Action item:
In the records below, the line with "Given: Click the TradingView logo icon" and every line after it must be written out exactly; no pictures belong in the result.

Extracted data:
┄┄┄┄┄┄
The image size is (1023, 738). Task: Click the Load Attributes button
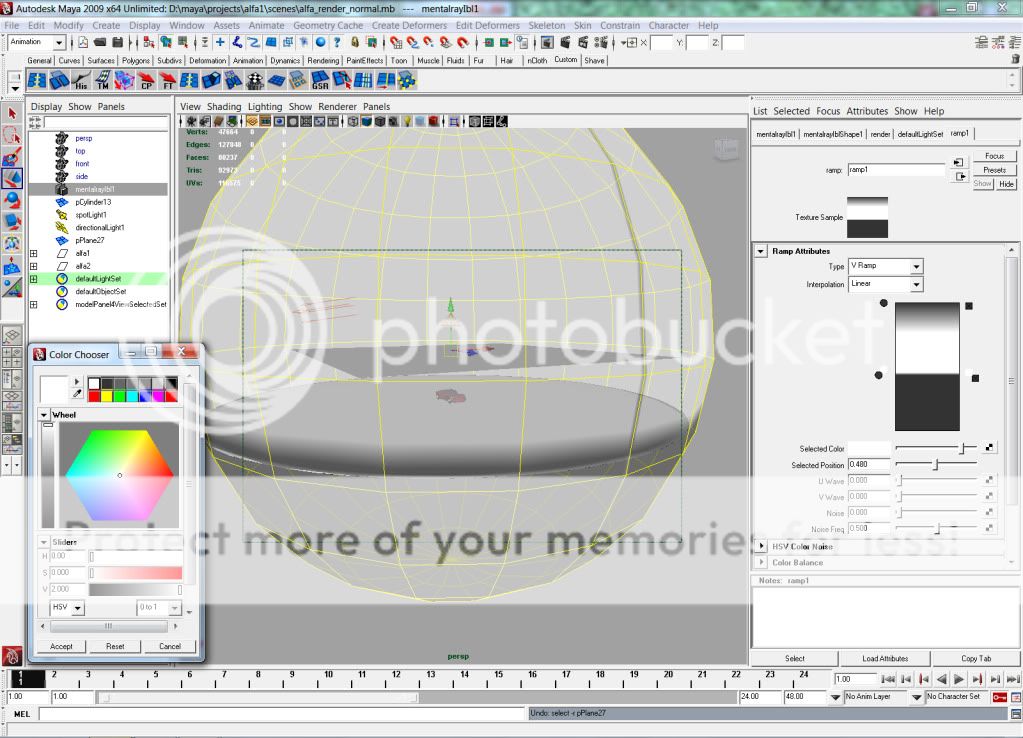coord(885,658)
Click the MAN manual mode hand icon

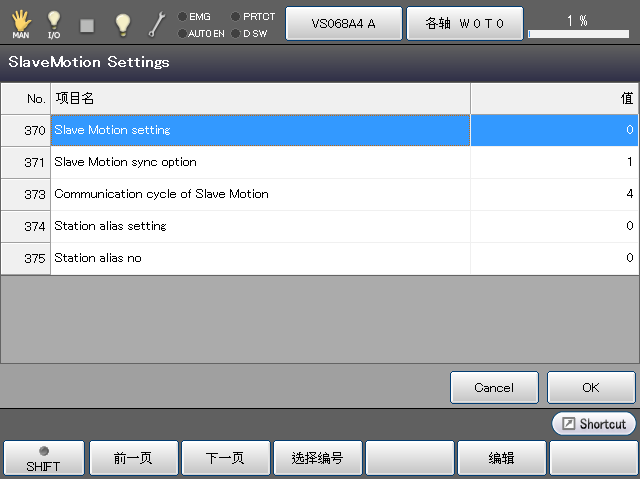tap(20, 23)
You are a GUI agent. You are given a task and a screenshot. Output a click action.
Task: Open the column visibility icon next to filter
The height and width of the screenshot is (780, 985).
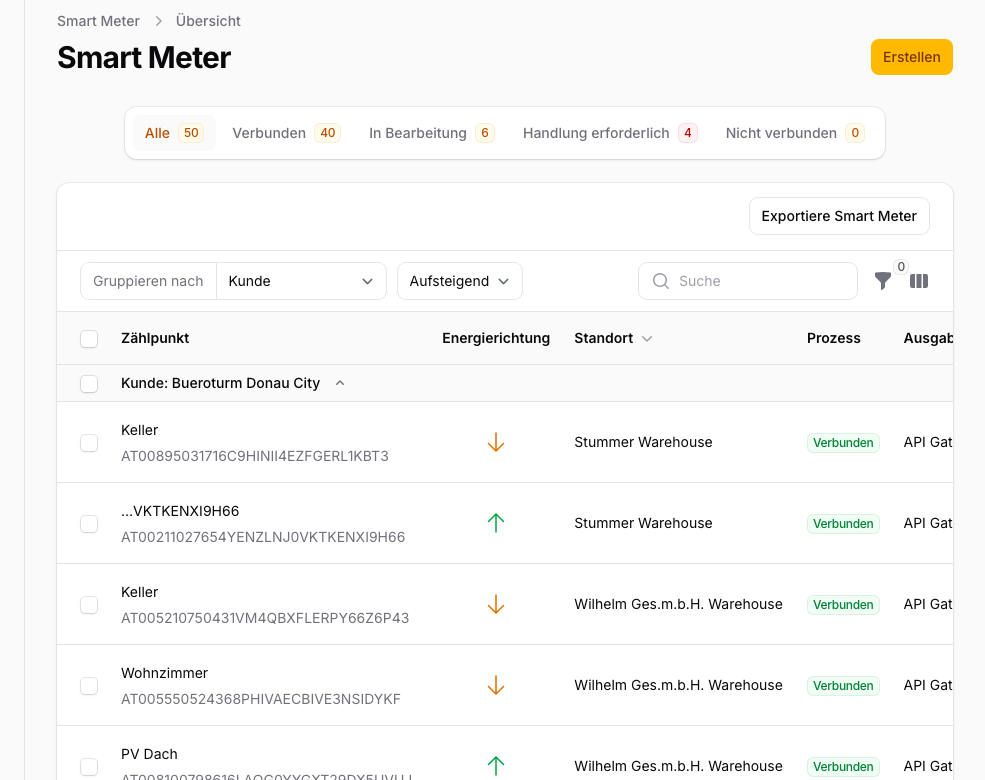919,281
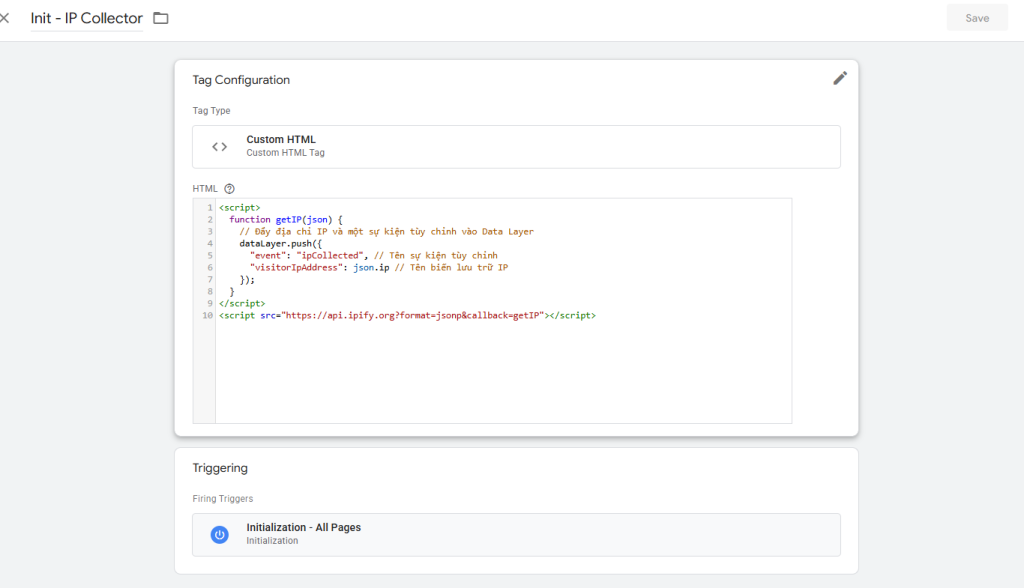
Task: Click the Custom HTML code brackets icon
Action: 219,146
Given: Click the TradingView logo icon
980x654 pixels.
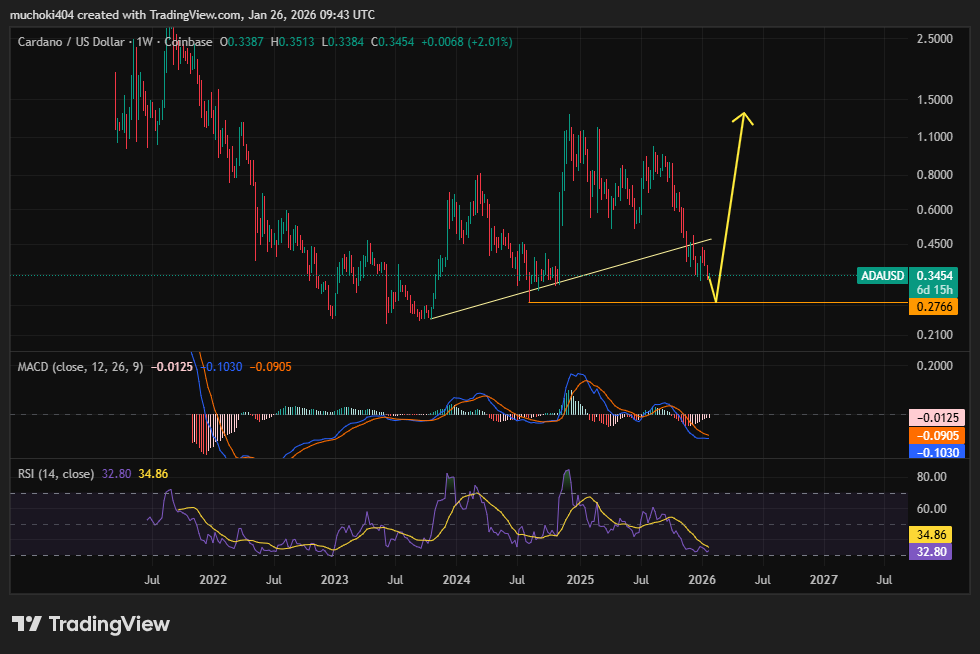Looking at the screenshot, I should click(x=27, y=624).
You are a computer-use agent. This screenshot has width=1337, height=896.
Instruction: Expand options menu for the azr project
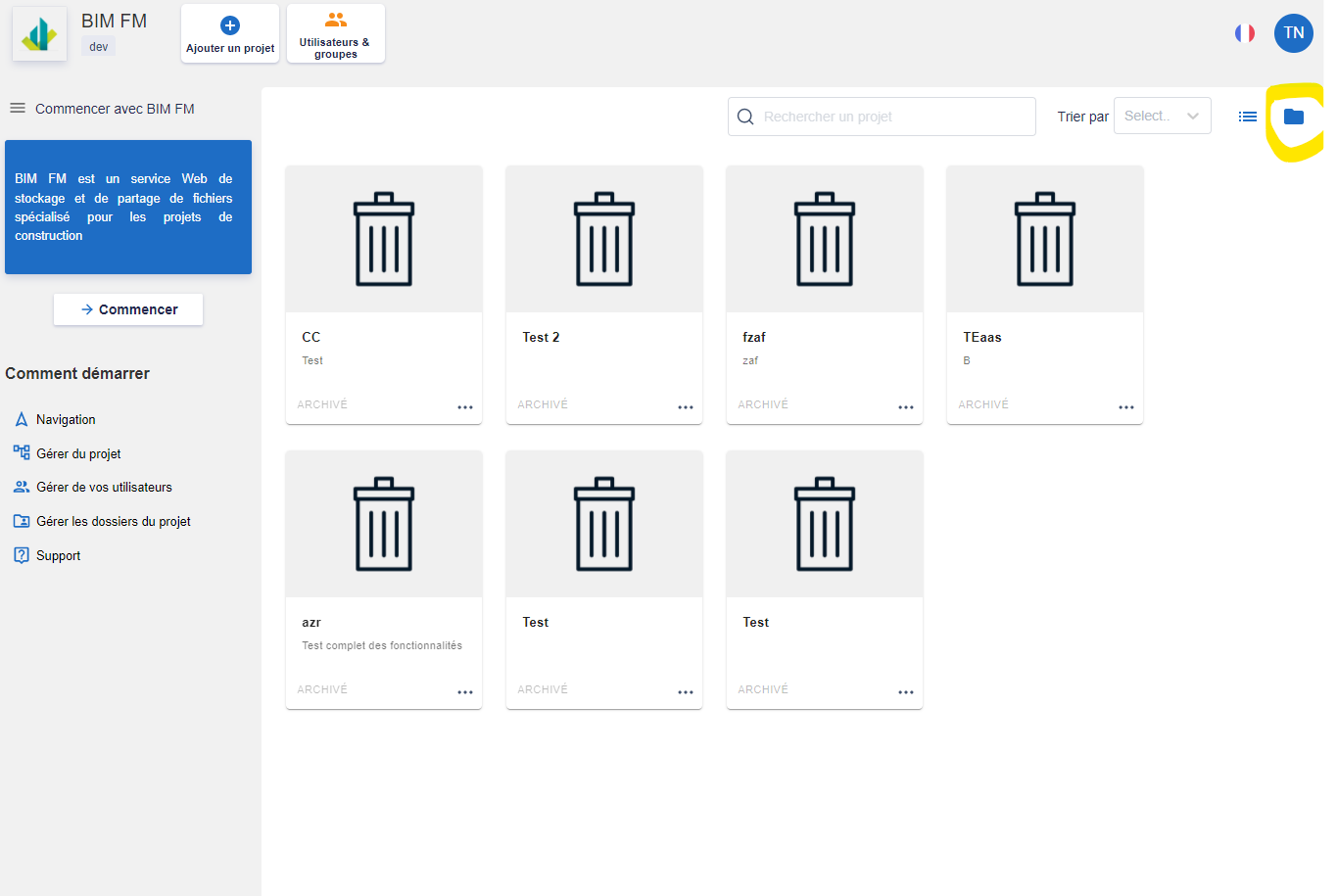(x=465, y=692)
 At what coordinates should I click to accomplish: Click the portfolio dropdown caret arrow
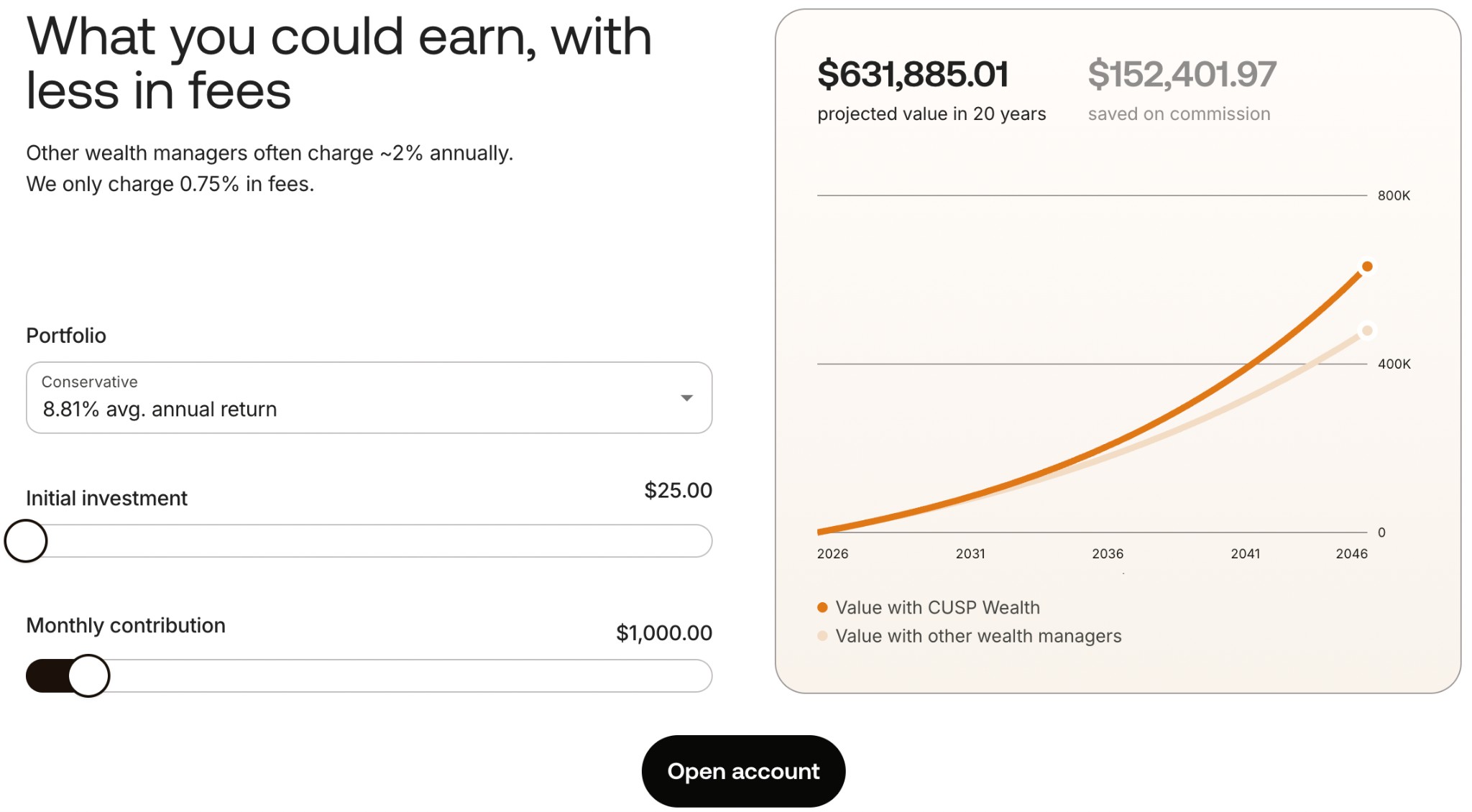click(686, 398)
┄┄┄┄┄┄
Written answer:
Given: Click the TradingView logo icon
980x654 pixels.
Looking at the screenshot, I should click(x=27, y=624).
You are a computer-use agent. This screenshot has width=1337, height=896.
Instruction: Expand options menu for the azr project
(x=465, y=692)
 At what coordinates should I click to accomplish: Click the portfolio dropdown caret arrow
click(686, 398)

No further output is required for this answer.